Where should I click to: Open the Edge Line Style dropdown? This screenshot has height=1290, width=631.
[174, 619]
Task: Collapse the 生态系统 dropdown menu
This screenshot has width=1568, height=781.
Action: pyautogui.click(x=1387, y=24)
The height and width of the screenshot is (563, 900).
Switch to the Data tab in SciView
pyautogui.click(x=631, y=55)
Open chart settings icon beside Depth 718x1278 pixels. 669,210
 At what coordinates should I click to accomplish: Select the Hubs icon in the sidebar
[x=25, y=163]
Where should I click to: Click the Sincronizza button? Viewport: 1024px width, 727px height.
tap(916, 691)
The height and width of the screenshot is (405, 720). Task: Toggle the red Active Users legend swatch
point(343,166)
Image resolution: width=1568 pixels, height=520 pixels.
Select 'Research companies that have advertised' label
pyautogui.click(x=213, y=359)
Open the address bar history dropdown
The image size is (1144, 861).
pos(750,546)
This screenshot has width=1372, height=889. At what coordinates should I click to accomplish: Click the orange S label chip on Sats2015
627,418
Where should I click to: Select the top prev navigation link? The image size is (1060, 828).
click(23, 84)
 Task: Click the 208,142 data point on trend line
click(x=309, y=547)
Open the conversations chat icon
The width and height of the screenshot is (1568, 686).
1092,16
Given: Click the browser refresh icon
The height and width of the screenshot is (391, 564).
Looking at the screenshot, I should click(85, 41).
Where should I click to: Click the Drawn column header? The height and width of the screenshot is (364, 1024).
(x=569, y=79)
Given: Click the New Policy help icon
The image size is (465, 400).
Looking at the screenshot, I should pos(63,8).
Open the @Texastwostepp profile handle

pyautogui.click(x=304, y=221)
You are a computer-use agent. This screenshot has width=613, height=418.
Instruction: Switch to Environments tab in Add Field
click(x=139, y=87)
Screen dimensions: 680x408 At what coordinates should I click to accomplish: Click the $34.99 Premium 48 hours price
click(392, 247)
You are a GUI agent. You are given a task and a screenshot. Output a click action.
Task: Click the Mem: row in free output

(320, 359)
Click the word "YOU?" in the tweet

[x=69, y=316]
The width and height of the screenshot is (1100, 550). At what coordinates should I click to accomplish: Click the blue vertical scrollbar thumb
-------
Update the records above by changing every "Where should I click to" to "Where do I click to" and leaving all other text the same.

Where do I click to: Open the Edge Line Style dropdown? This screenshot has height=1290, width=631.
[174, 619]
Task: Collapse the 生态系统 dropdown menu
This screenshot has width=1568, height=781.
Action: pyautogui.click(x=1387, y=24)
The height and width of the screenshot is (563, 900).
Switch to the Data tab in SciView
pyautogui.click(x=631, y=55)
Open chart settings icon beside Depth 718x1278 pixels. 669,210
 At what coordinates should I click to accomplish: Select the Hubs icon in the sidebar
[x=25, y=163]
Where do I click to: Click the Sincronizza button? Viewport: 1024px width, 727px height.
tap(916, 691)
The height and width of the screenshot is (405, 720). Task: Toggle the red Active Users legend swatch
point(343,166)
Image resolution: width=1568 pixels, height=520 pixels.
Select 'Research companies that have advertised' label
pyautogui.click(x=213, y=359)
Open the address bar history dropdown
The image size is (1144, 861).
pos(750,546)
This screenshot has width=1372, height=889. At what coordinates should I click to accomplish: Click the orange S label chip on Sats2015
627,418
Where do I click to: Select the top prev navigation link? The image size is (1060, 828).
click(23, 84)
 Task: Click the 208,142 data point on trend line
click(x=309, y=547)
Open the conversations chat icon
The width and height of the screenshot is (1568, 686).
1092,16
Given: Click the browser refresh icon
The height and width of the screenshot is (391, 564).
Looking at the screenshot, I should click(85, 41).
Where do I click to: Click the Drawn column header? The height and width of the screenshot is (364, 1024).
(x=569, y=79)
Given: Click the New Policy help icon
The image size is (465, 400).
Looking at the screenshot, I should pos(63,8).
Open the @Texastwostepp profile handle

pyautogui.click(x=304, y=221)
You are a computer-use agent. This screenshot has width=613, height=418.
Instruction: Switch to Environments tab in Add Field
click(x=139, y=87)
Screen dimensions: 680x408 At what coordinates should I click to accomplish: Click the $34.99 Premium 48 hours price
click(392, 247)
You are a GUI agent. You are given a task and a screenshot. Output a click action.
Task: Click the Mem: row in free output

(320, 359)
Click the word "YOU?" in the tweet

[x=69, y=316]
The width and height of the screenshot is (1100, 550). At what coordinates should I click to accomplish: Click the blue vertical scrollbar thumb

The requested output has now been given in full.